So today is sometimes referred to as the birthday of the church, but the church that was birthed on this day had a particular character. One the institution known as the church has not always managed to reflect.

So when some people have decided that the people gathered are drunk, others ask, “What does it mean?” and to this question, Peter replies: “Indeed these are not drunk, as you suppose, for it is only nine o’clock in the morning.” (15)

Which is a fantastic detail if you ask me.

Also I think it’s sad that this is a detail of our story that we haven’t chosen to commemorate liturgically. Can you imagine it?
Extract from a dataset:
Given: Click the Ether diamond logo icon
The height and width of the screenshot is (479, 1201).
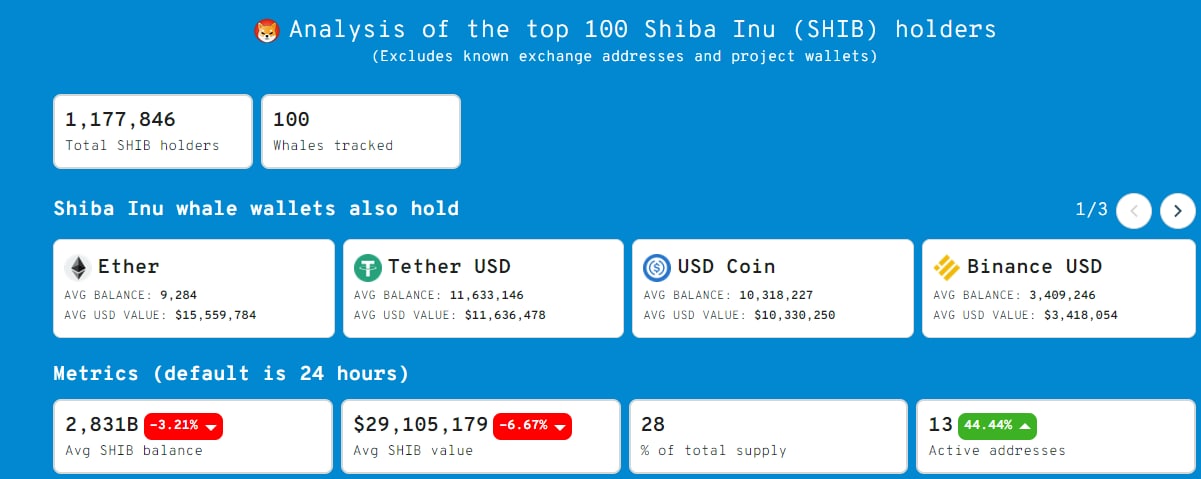Looking at the screenshot, I should [x=78, y=268].
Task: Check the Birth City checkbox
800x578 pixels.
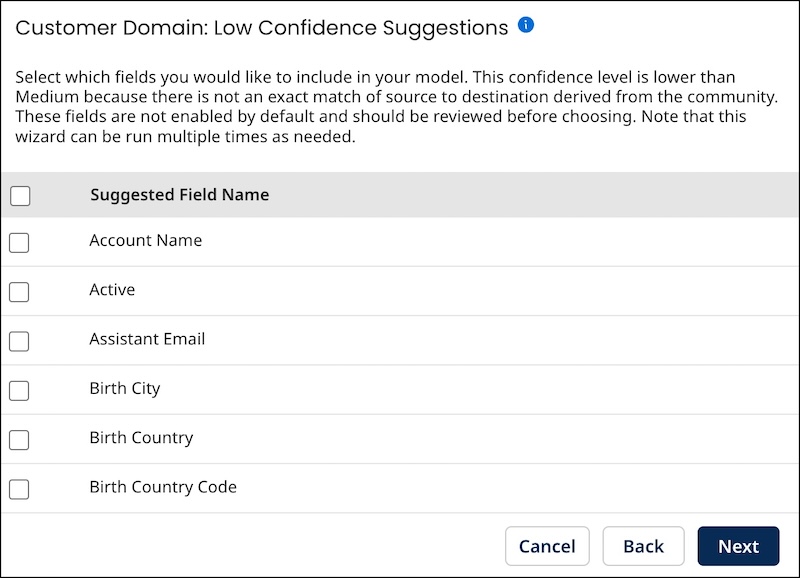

What is we celebrated the birthday of the church by making sure we’re all out in public at 9:00 in the morning engaging in acts of barrier breaking love for people we do not know that the most logical thing that people witnessing the spectacle can conclude is that we’re drunk?

So Peter explains, “They’re not drunk,” and then he quotes from the prophet Joel:

17 ‘In the last days it will be, God declares,
that I will pour out my Spirit upon all flesh,
and your sons and your daughters shall prophesy,
and your young men shall see visions,
and your old men shall dream dreams.
18 Even upon my slaves, both men and women,
in those days I will pour out my Spirit;
and they shall prophesy.

The Spirit will be poured out on all flesh, everyone is to be included – young and old, women and men, slave and free. Everyone will prophesy, everyone will speak God’s word into being. Peter wants everyone to know that on that day, the things Joel said would happen are in fact happening.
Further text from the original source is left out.